Por isso, o primeiro passo foi provar teoricamente como esta nova metodologia poderá ser mais vantajosa em relação às que têm sido seguidas pela esmagadora maioria das equipas de investigação nesta área científica. Esta primeira fase do trabalho já foi publicada no renomado Journal of Franklin Institute, dedicado a temas de Matemática Aplicada.
Com este conceito de implante instrumentado, pretende-se minimizar o número de cirurgias de revisão e melhorar a qualidade de vida das pessoas que já foram sujeitas à cirurgia primária. O nosso objetivo, sublinha Marco Santos, “é desenvolver um implante com capacidade de otimizar a integração osso-implante, aplicando estímulos biofísicos controlados pelo médico para que se possa personalizar a atuação do implante em toda a sua interface com o osso”.
Escalada em quatro degraus
A investigação desta nova solução tem vindo a cumprir várias etapas que não passam apenas pela equipa de investigadores da UA. Uma das etapas, incide sobre o desenvolvimento de atuadores terapêuticos que ficam à superfície do implante e aplicam estimulação eletromagnética aos tecidos ósseos envolventes. Uma equipa da Universidade de Rostock, na Alemanha, também tem desenvolvido investigação neste âmbito, mas as suas soluções apresentam “algumas limitações”, na perspetiva de Marco Santos. Os atuadores desenvolvidos pela equipa da UA têm maior potencial para minimizarem as falhas dos implantes, considera, pois permitem aplicar terapias controláveis, mesmo em regiões muito próximas do tecido envolvente e mesmo após a cirurgia. Deste trabalho resultou um artigo já aceite para publicação no periódico Scientific Reports.

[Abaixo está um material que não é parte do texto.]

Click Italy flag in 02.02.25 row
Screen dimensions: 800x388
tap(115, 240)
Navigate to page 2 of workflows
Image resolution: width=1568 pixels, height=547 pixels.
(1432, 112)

Outra vertente de investigação pressupõe o desenvolvimento de sistemas que monitorizem a integração do osso com o implante, temática que estes investigadores também já começaram a abordar. Uma terceira, tem por objetivo otimizar um sistema de comunicação entre a instrumentação no interior do implante e sistemas de controlo extracorporais, neste caso, uma plataforma a ser comandada por médicos especialistas. Uma quarta vertente do trabalho incide sobre uma área de investigação sem a qual o funcionamento destes implantes não é possível: a geração de energia elétrica.
Na base, está a energia
Há muito conhecimento produzido ao nível dos sistemas de energia que podem ser considerados mas, até agora, salienta Marco Santos, nenhum deles pode ser optimizado para aplicação nestes dispositivos médicos. Procura-se um desenvolver um sistema que tenha potencialidade para gerar autonomamente energia elétrica dentro do implante. O método mais promissor que já foi identificado consiste na utilização da energia cinética, resultante do movimento dos pacientes, para a geração autónoma de energia. Para isso, foi necessário realizar um estudo de modelação dos mecanismos que ocorrem na geração de energia, etapa que se cumpriu, apenas em parte, com o doutoramento de Marco Santos. Assim, a investigação encaminha-se para o desenvolvimento de uma solução integrada, envolvendo sistemas de geração baseados em levitação magnética, sistemas de armazenamento e de gestão de energia, de modo a assegurar energia suficiente no período pós-operatório e em situações em que terapias mais prolongadas são necessárias.
A equipa de investigadores, na UA, para além de Marco Santos, envolve Jorge Ferreira, José Simões, ambos professores do DEM e investigadores do Centro de Tecnologia Mecânica e Automação (TEMA), e ainda Sandra Vieira e Odete da Cruz e Silva, professoras do DCM e investigadoras do Instituto de Biomedicina de Aveiro (IBIMED). Edward Furlani, da Universidade de Nova York, em Buffalo, também faz parte da equipa do projeto.